SET PROBLEM – In the memo on rebranding Atlantic Center mall, what organization is Ron Shiffman said to have founded?
START SOURCE PASSAGE
(Imagined) MemorandumTo: Forest City Ratner
From: Your branding consultant
Re: Rebranding of
Atlantic Center mall
We know we have a problem with the mall. The design is lousy, and the blank walls violate urban design principles college freshpersons should learn. Architectural historian
Francis Morrone—and now he’s on the
Develop Don’t Destroy Brooklyn advisory board—called it the “ugliest building in Brooklyn.” Ron Shiffman—and he’s a guy with some Brooklyn pedigree, since he founded the Pratt Center for Community and Environmental Development—now
calls it “the only pre-existing blighting influence” in the neighborhood around the proposed Atlantic Yards project. Yikes.
END SOURCE PASSAGE
START DATA LINES
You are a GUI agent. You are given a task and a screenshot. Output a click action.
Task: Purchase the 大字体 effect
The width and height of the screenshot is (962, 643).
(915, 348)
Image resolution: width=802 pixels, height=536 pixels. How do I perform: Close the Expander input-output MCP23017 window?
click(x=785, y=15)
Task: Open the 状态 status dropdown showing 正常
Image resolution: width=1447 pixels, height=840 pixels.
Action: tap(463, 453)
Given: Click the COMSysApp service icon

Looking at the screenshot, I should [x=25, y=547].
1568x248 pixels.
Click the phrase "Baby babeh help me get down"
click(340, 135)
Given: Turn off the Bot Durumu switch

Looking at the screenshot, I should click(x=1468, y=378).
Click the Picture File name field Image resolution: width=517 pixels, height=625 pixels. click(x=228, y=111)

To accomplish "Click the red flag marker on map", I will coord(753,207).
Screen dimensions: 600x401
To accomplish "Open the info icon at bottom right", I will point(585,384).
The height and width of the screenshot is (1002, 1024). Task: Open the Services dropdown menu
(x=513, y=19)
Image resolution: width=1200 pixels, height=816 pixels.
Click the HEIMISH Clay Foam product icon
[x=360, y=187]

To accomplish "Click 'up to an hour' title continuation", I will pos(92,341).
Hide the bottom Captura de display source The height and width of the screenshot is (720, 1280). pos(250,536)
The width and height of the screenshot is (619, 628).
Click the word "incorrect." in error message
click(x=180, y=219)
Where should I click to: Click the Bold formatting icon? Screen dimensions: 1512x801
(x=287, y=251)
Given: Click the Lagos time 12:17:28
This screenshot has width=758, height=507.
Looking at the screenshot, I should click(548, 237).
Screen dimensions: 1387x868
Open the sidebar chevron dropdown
END DATA LINES
THE REPLY – The Pratt Center for Community and Environmental Development